Actually, it's true. Helping her develop her social skills is pretty important, not just for her own happiness around other dogs but indeed for your happiness as a family - it can be very difficult to have a pup you love who just cannot cope well with the presence of other animals or even other people. So try to put her in positive social situations regularly, and perhaps take a look at this to gain some insight on doing that (https://www.dkc.ae/what-we-do/boarding-daycare/love-and-other-stuff-too).
However, there can come a time when your lovely little pup gets a little TOO intimate with her friends. You know what we're talking about, don't ya! All hail the butt-sniff! And what do you do when THAT happens? Well, you turn crimson, of course, and stealthfully start tugging at her leash to ease her from the scene. Seriously, what is it that smells so good about other dog-butt?!
Well, you already know how amazing a dog's nose is. Their strongest sense is their smell and they have the ability to detect minute levels of scent which are completely undetectable by us comparatively untalented humans. In fact, the part of a dog's brain that analyses smell is 40 times larger than that of a human's brain, which certainly goes some distance in explaining why dogs are the experts in search and rescue missions, as well as drug and contraband detection. Generally, humans have about 5 million scent receptors compared to the huge 125 million of the average dog - indeed, the very best sniffer of all, the Bloodhound, has around 300 million scent receptors packed into their not-so-little noses! And as an aside, did you know that the nose of each dog is believed to be completely unique? Just as a fingerprint is to a human, so is the nose of the dog. So much so that some companies and dog institutions are starting to register nose prints to help confirm ownership or help in identifying lost or stolen dogs! You gotta admit that's pretty cool! (And cute!)
So, now that you know just how good a dog's nose is, let's get back to the butt of the conversation (ah-hum) and why it is that dogs just can't get enough of each other's rear-ends. If a dog could handshake like humans, then they just might do that. But they don't have, do they. And so they don't, do they. And this leaves them with the obviously superior, good ol' dog butt sniffing as a way to introduce themselves. "Hey pretty lady, how you doin'? My name's Teddy, I'm 4 years old, like running in the park and have a lovely habit of chewing shoes." (Pretty sure that's exactly how the conversation goes, right?!)

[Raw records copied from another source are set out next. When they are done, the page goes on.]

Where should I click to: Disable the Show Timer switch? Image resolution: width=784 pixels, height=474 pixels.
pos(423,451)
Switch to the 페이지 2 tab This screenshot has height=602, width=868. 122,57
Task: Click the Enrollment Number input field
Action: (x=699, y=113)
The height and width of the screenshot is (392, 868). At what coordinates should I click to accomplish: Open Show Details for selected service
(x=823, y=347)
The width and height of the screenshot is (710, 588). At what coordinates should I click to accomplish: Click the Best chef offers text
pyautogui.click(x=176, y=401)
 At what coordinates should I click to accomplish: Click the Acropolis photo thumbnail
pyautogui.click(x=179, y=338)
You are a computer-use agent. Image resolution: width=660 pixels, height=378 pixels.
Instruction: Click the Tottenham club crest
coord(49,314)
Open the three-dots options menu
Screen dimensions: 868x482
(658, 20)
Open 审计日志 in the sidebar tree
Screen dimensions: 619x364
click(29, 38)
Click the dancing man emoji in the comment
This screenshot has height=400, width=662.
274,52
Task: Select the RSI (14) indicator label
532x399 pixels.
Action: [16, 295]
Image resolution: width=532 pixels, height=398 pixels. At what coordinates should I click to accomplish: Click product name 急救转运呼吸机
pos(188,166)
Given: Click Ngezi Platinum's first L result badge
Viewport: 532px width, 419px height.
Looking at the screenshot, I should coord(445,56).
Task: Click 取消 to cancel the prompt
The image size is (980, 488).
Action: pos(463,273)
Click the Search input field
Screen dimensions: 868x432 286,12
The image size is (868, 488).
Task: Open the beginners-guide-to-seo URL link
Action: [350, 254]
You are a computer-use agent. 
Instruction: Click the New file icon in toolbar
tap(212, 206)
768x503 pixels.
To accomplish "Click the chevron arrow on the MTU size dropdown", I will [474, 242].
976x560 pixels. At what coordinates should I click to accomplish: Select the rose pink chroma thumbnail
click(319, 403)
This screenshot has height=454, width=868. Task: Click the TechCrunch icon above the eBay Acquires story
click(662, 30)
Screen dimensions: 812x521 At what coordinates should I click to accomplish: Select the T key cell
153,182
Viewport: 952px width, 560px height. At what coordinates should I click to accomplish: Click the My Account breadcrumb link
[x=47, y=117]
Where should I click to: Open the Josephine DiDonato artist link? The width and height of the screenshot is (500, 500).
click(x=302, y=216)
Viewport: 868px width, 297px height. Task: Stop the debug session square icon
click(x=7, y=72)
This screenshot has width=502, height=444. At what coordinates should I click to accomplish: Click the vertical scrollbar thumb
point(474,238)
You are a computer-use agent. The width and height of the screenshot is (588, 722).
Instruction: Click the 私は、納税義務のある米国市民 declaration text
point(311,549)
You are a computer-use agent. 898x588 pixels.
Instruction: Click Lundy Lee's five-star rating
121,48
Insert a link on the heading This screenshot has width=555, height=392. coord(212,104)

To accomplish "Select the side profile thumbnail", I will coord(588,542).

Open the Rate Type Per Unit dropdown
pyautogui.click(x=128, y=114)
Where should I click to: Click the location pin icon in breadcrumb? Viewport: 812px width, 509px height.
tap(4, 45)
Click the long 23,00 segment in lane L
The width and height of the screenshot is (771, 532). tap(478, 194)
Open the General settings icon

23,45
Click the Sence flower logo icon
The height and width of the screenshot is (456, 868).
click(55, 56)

Anal glands are located in a dog's rectum and these glands can produce some pretty potent (and delicious?) smells... buuuutt (he-he), these smells aren't just for the perfume factory. In fact, the anal glands can tell another dog all sorts of stuff, including what sex another dog is, when it was last in heat, its age and of course what was in their last meal (hmmm... chicken?). Butt sniffing can also calm a dog and is the first step in making friends (thank goodness humans have opposable thumbs and can handshake)or checking up on another dog whom they may know or live with. Dogs especially like to investigate when another dog has been outside, which brings a whole other level to the idea of getting a breath of fresh air!
So don't be shy when your little princess starts sniffing the butts of others. Just remember, it's a dog's world!